### [WORK ORDER]
The result should be the lines from the one that contains "Select the paw" to the final line of the entries below, copied exactly and with no pictures.

### [RECORDS]
[Start of Attachment]

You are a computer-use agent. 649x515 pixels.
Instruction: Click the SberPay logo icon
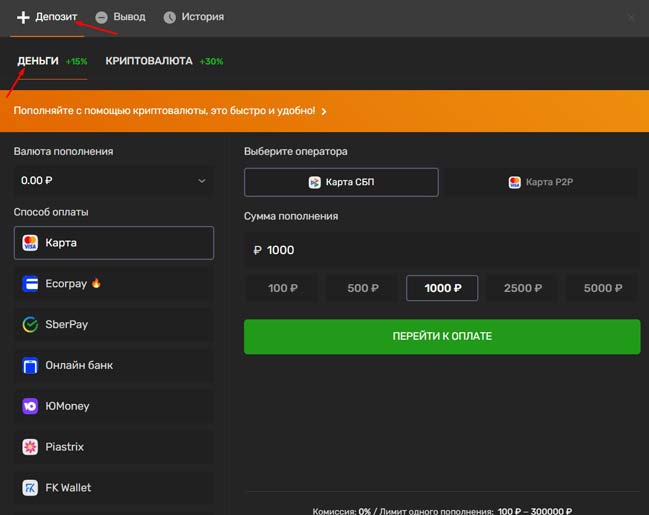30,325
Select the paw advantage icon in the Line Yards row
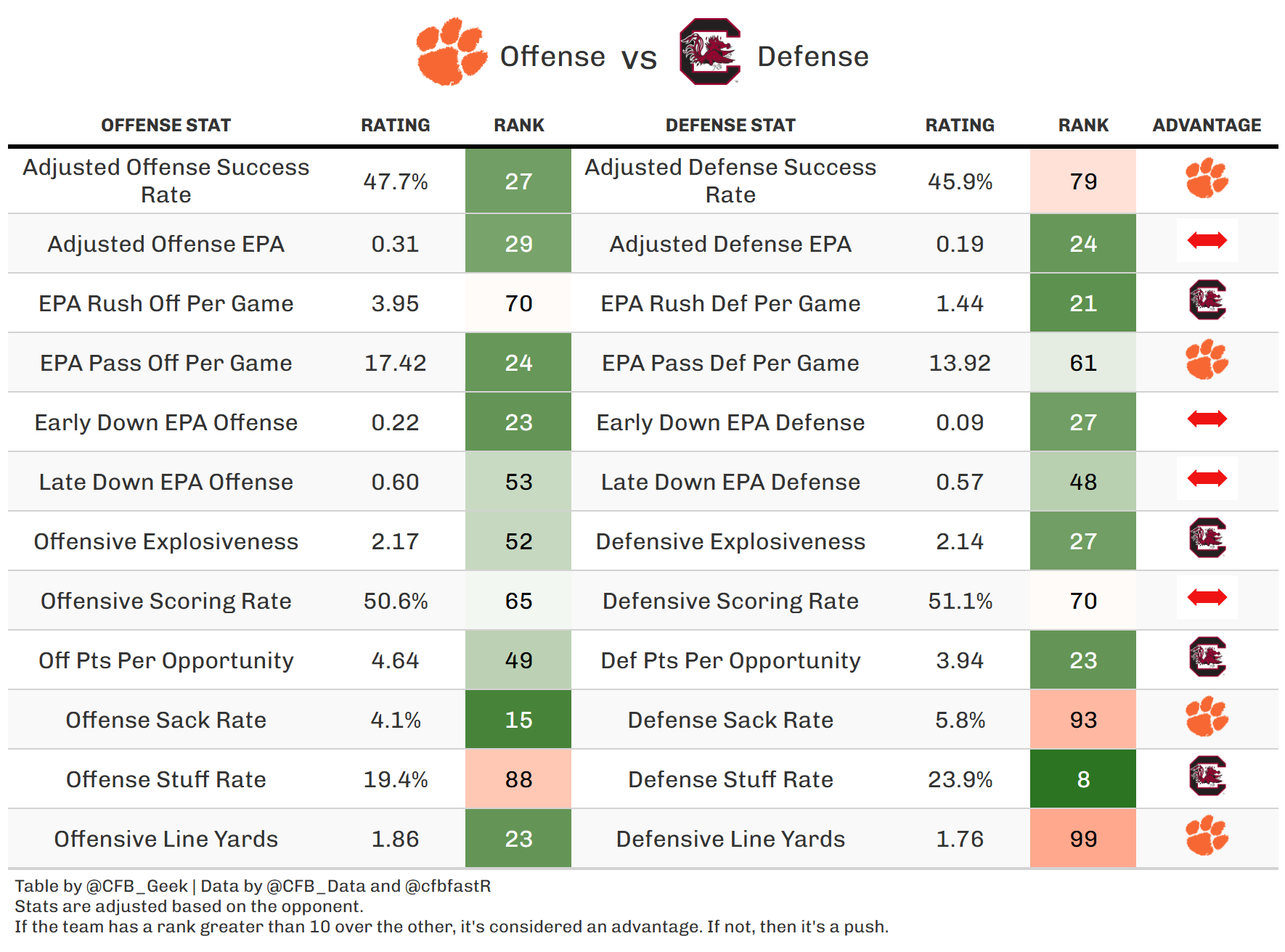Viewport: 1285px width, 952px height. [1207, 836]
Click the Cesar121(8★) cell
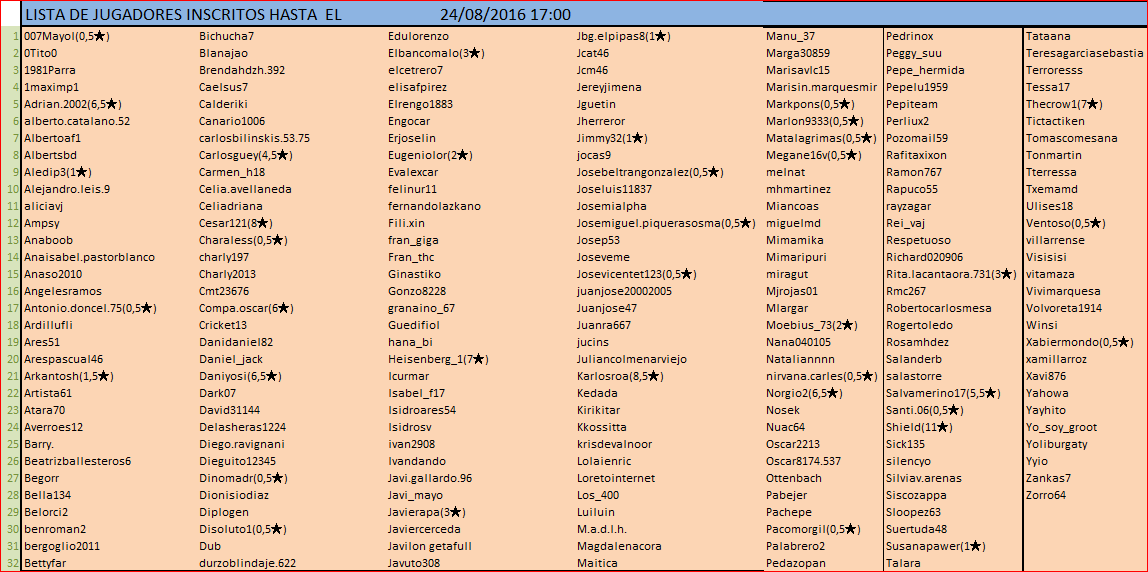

[End of Attachment]

### [ANSWER SPACE]
Select the paw advantage icon in the Line Yards row
Viewport: 1285px width, 952px height. [1207, 836]
Click the Cesar121(8★) cell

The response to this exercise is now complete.